# [Provided text]
Du Verrier is crossing her fingers for approval of a

second grant to do four more salad bars and more

classroom education.

 

" If we can get to them before they go to middle

school, " she says, " we can make a big difference. "

 

Similar changes are afoot in a handful of programs

throughout the nation's school cafeterias.

 

Last year the United States Department of Agriculture

created the Food System Project, with five pilot

programs nationwide, to support schools' direct

purchase of produce from local farmers. Several other

" farm-to-school " programs have gained a foothold in

California, most without benefit of USDA funding.

 

The Santa Monica Municipal Unified School District

buys the produce for all its schools from six local

farmers. Districts in Ventura County and Davis have

pilot projects in place for similar programs. Pajaro

Valley Unified in Santa Cruz County is in the process

of locating local apple farmers to supply fruit to its

schools.

 

In the 16-school Berkeley Unified School District,

food purchasers have taken it one step further, buying

organic produce whenever possible and purchasing

veggies primarily from local farmers. One Berkeley

school, Willard Elementary, even serves lettuce and

carrots from the school garden.

# [Data lines]
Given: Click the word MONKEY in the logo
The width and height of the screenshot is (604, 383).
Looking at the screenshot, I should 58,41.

# [Request 1]
Decide whether each statement agrees with the school cafeteria article, answering yes or no and quoting the deciding words: (a) The Food System Project started with five pilot programs. (b) The Santa Monica Municipal Unified School District buys its produce from a dozen local farmers. (c) Willard Elementary serves lettuce and carrots grown in its school garden.
# [Request 2]
Print the school cafeteria article word for word, from "food purchasers have" to "the school garden.".

# [Exercise result 1]
(a) Yes: "created the Food System Project, with five pilot programs nationwide"
(b) No: "buys the produce for all its schools from six local farmers"
(c) Yes: "Willard Elementary, even serves lettuce and carrots from the school garden"

# [Exercise result 2]
food purchasers have taken it one step further, buying

organic produce whenever possible and purchasing

veggies primarily from local farmers. One Berkeley

school, Willard Elementary, even serves lettuce and

carrots from the school garden.